We think it is unlikely that Jacob/NELF plays a major role in early development as an extracellular guidance molecule for the migration of GnRH-positive neurons from the olfactory bulb to the hypothalamus. In consequence, a monogenic causation of Kallmann syndrome by mutations in the Jacob/Nsmf gene that lead to a loss of function is unlikely, although the previous work that reported migration deficits was based on acute antisense-mediated protein knockdown (see Table 1) and compensatory mechanisms of a constitutive gene knock-out cannot be completely excluded.

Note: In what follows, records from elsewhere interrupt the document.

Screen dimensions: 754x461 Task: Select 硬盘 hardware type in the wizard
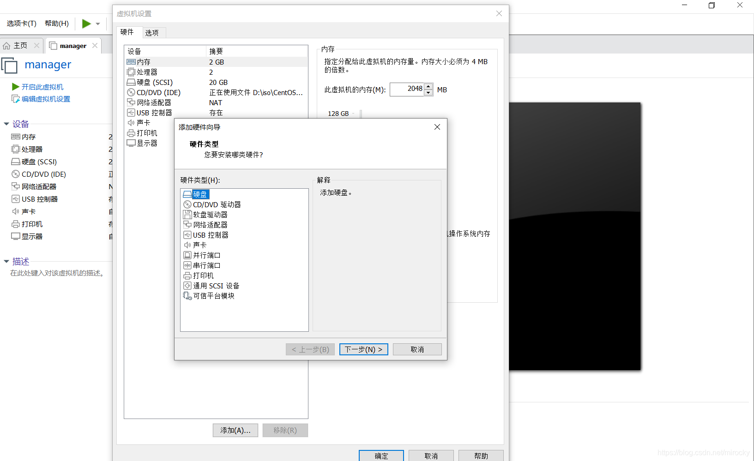click(200, 194)
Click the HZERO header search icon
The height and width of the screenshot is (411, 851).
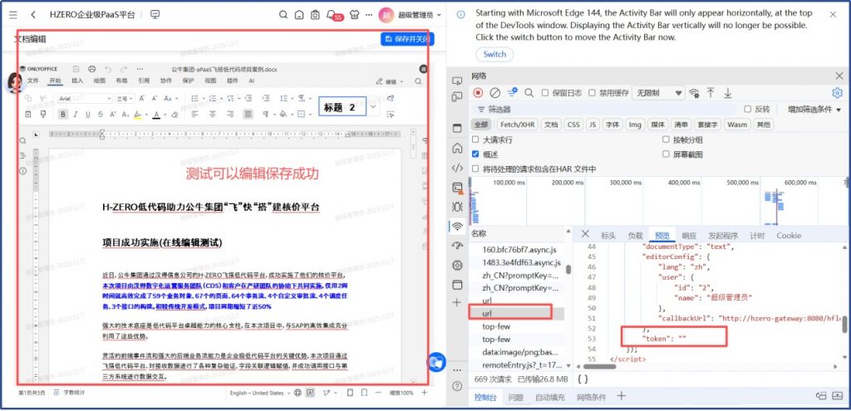[283, 15]
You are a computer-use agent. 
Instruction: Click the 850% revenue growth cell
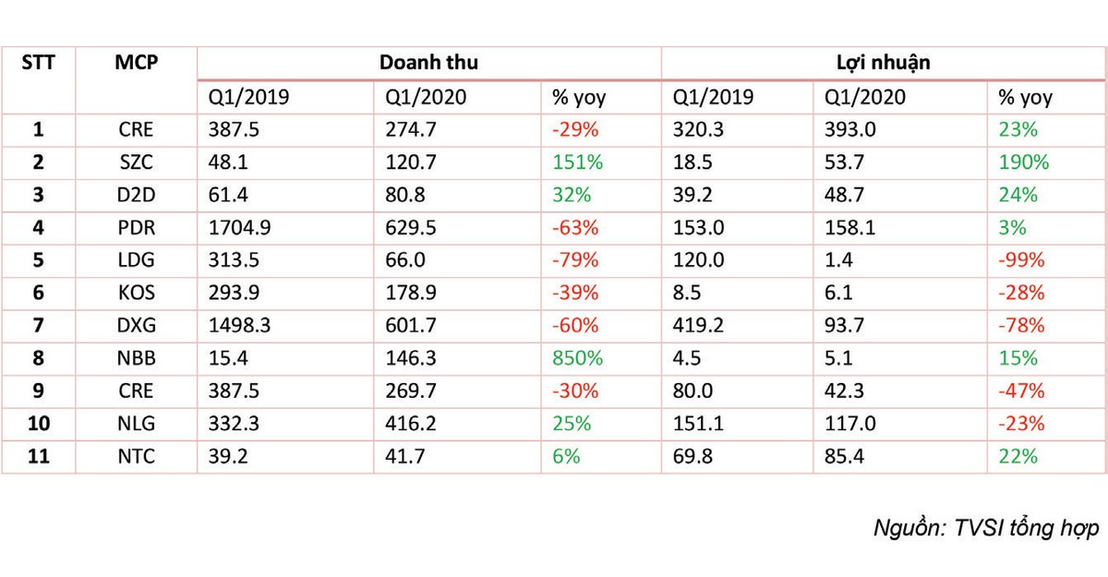[577, 358]
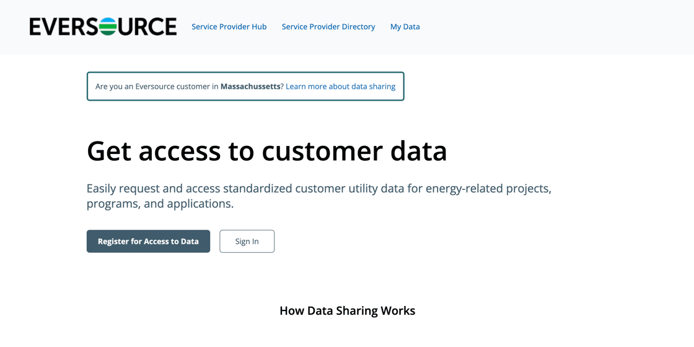Click the "How Data Sharing Works" heading
Image resolution: width=694 pixels, height=347 pixels.
347,310
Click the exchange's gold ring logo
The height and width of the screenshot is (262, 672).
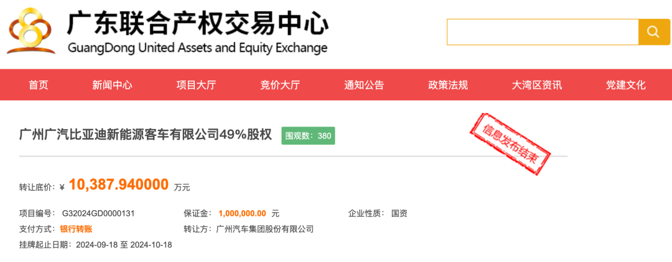32,32
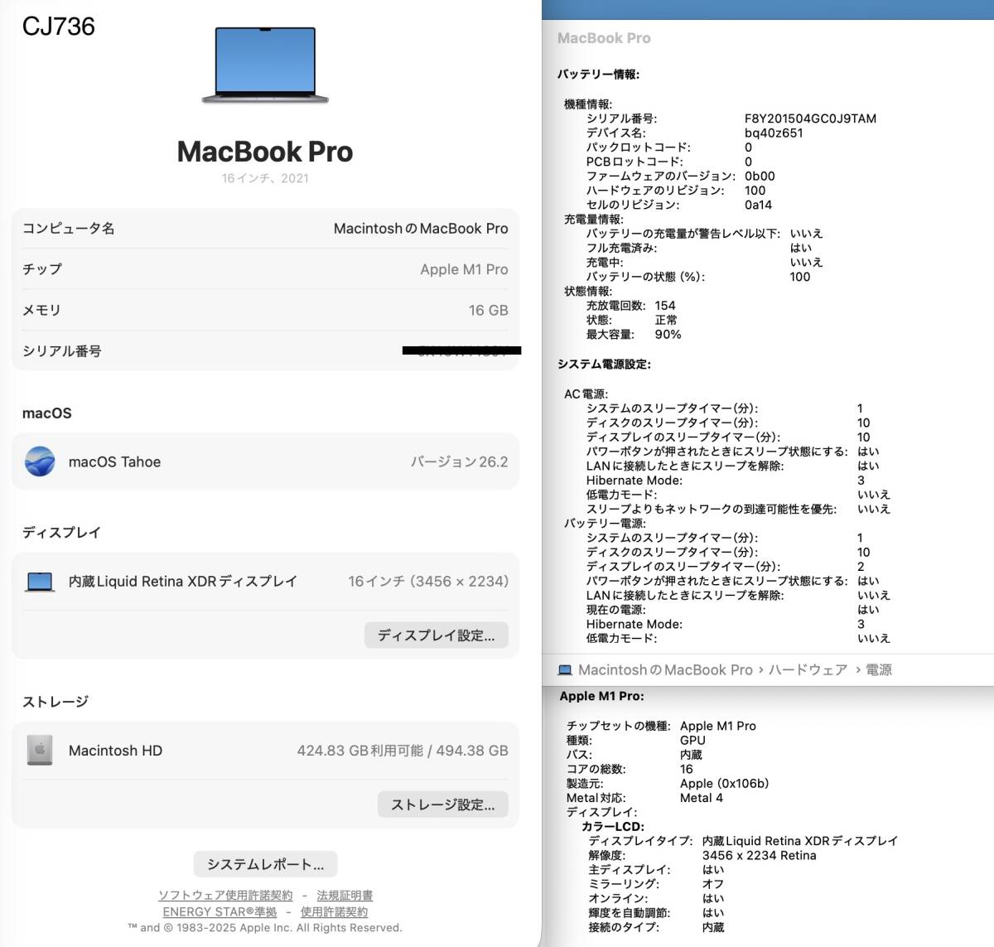Click the メモリ 16 GB row
Image resolution: width=994 pixels, height=947 pixels.
[x=265, y=310]
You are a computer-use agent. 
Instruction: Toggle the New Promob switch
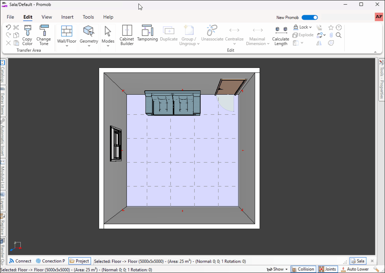[x=309, y=18]
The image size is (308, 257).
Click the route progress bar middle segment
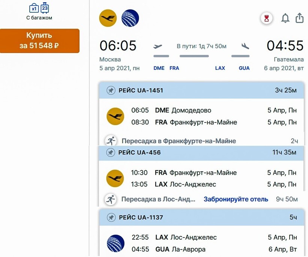pos(194,56)
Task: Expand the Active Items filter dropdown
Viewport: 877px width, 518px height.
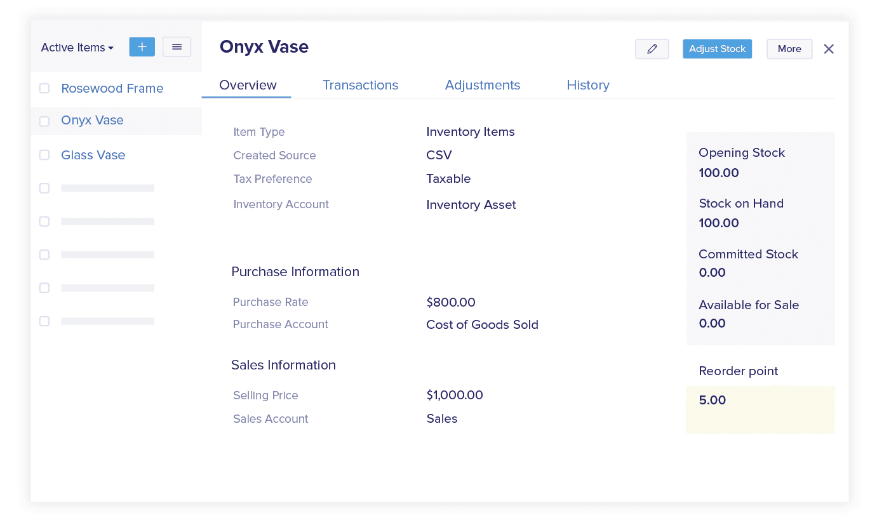Action: pos(77,48)
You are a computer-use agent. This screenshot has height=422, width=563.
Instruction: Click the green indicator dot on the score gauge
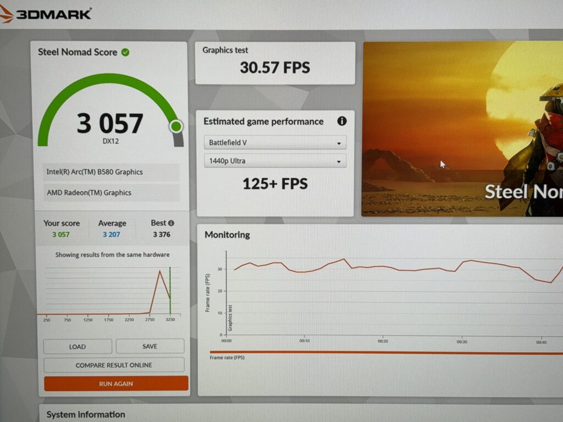(176, 127)
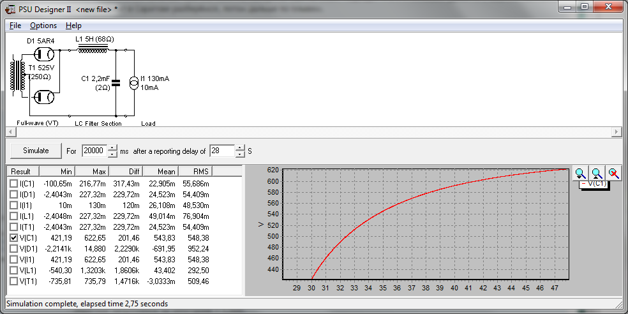Reset graph zoom with red X magnifier
This screenshot has width=628, height=314.
(x=613, y=173)
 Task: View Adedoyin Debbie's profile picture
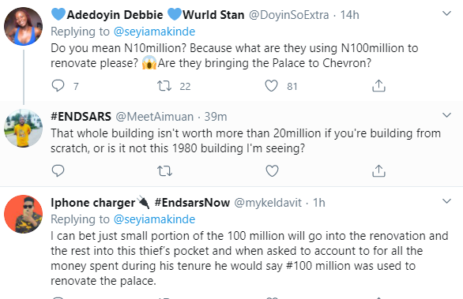24,27
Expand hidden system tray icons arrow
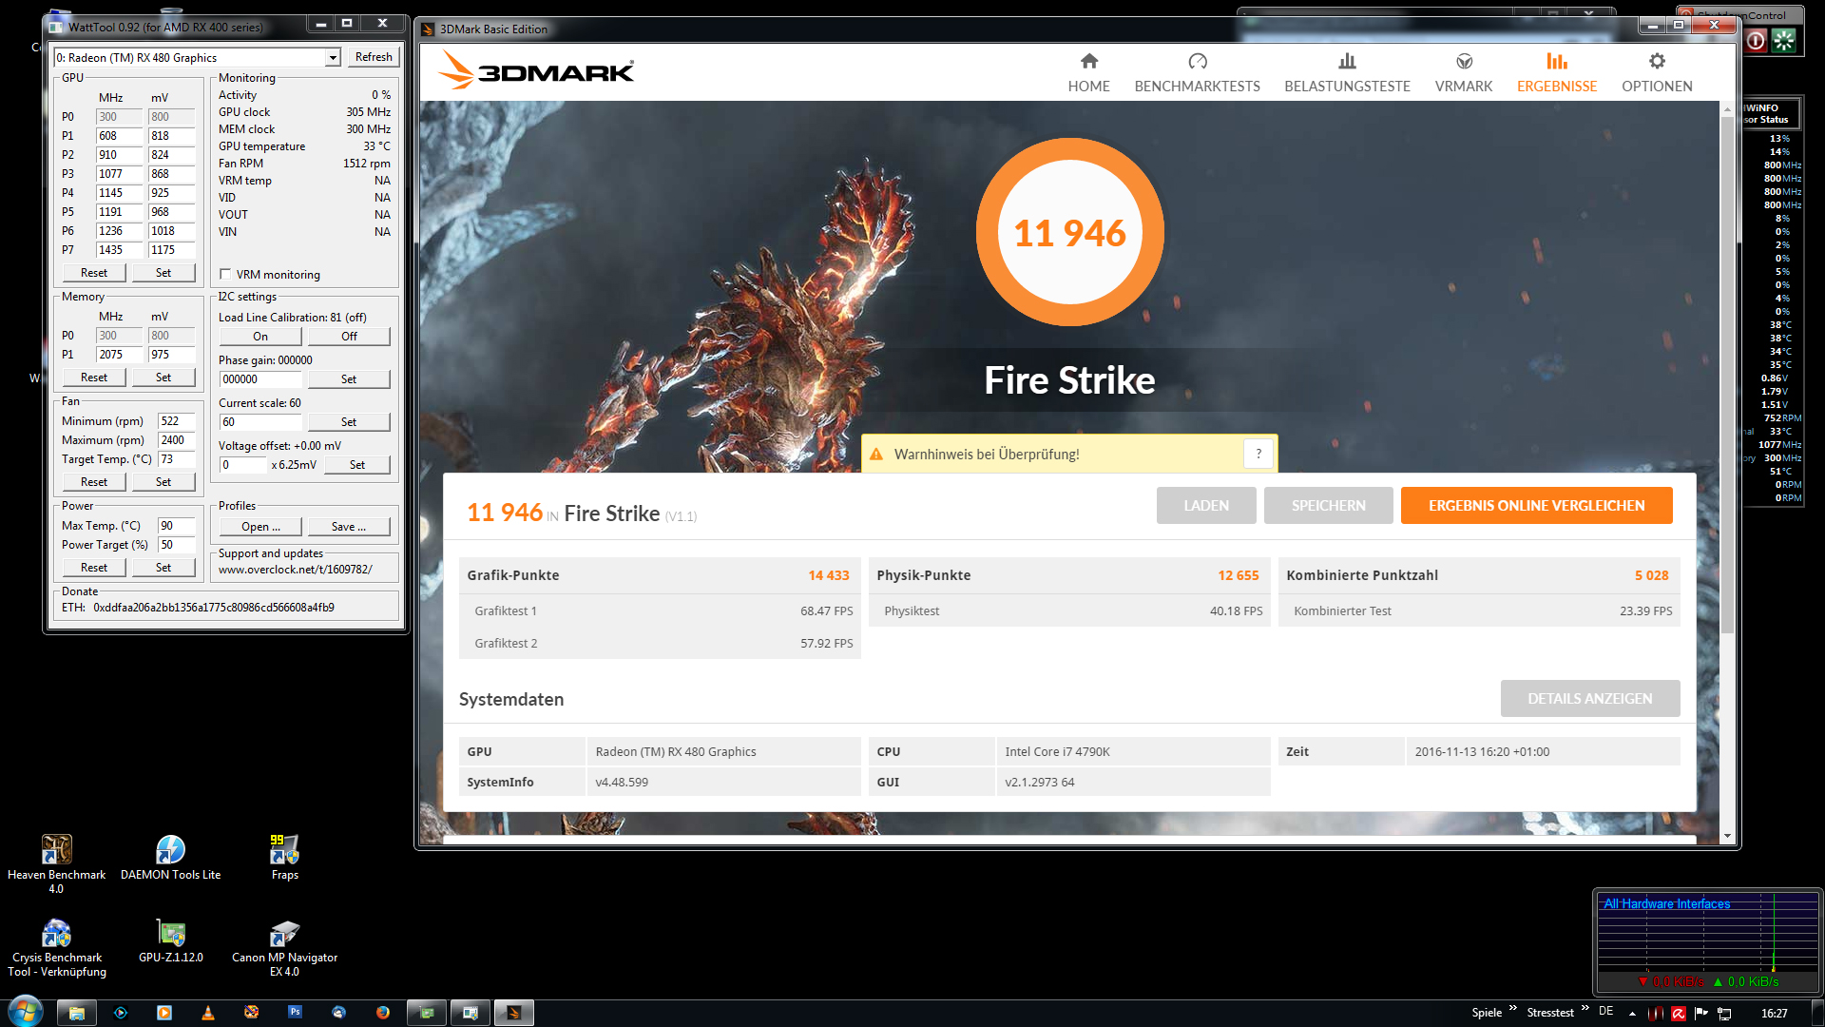The width and height of the screenshot is (1825, 1027). pyautogui.click(x=1632, y=1014)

On the other hand, we found several indications for a role of the protein in hippocampal dendrito- and synaptogenesis. It will be interesting to see whether this role is specific for certain brain regions and whether it might play a role in human disease. The human, mouse, and rat genes are highly conserved with 96% identity across species at the amino acid level and an identical exon/intron organization in all mammals. Of note, Jacob undergoes extensive splicing and more than 20 splice isoforms can arise from transcription of the gene (see Fig. 2). This high degree of conservation in amino acid sequence and gene organization is surprising since Jacob harbors no clear-cut domains. In silico analysis predicts a protein with long disordered stretches and it is likely that the protein will only acquire a defined structure when bound to a target. Jacob is most likely a phosphoprotein that contains several motifs for protein interactions (Fig. 2) and we are currently underway to establish a larger Jacob-interactome (Fig. 2). Database and literature searches have so far revealed very few mutations and polymorphisms in the human NSMF gene and it will be interesting to test whether mutations, including those already identified, might interfere with protein function within this interactome. Finally, we speculate that a role in human disease might be related to transcriptional regulation of the gene, aberrant splicing and pathological signaling similarly to what has been reported for Aβ-signaling.

Figure 2.

Genomic structure of the mouse Jacob/Nsmf gene, key motifs and phosphorylation sites of the Jacob protein. (A) The Nsmf mouse gene consists of 16 exons. Exons 3, 5, 6, 8, 9 (marked in green) can be alternatively spliced. In addition, intron 9 has been predicted to constitute for one further isoform (denoted 9a) (B). The Jacob/Nsmf protein is largely unstructured but contains several motifs like a N-myristoylation site, a bipartite NLS, an IQ domain, central α-helical region, ERK-1 kinase binding site, and Triple α-helical spectrin-like repeats described before. Disorder Enhanced Phosphorylation Predictor (DEEP) revealed numerous phosphorylation sites (blue; only phosphorylation sites with DEEP score above 0.7 were included). Analysis of Jacob mouse protein with PhosphoSitePlus tool (Cell Signaling) revealed numerous phosphorylation sites reported by more than one Mass Spectrometry analysis studies (red). In bold, a S180 phosphorylation site confirmed by site-specific method, i.e. site-directed mutagenesis, mass-spectrometry and specific antibodies.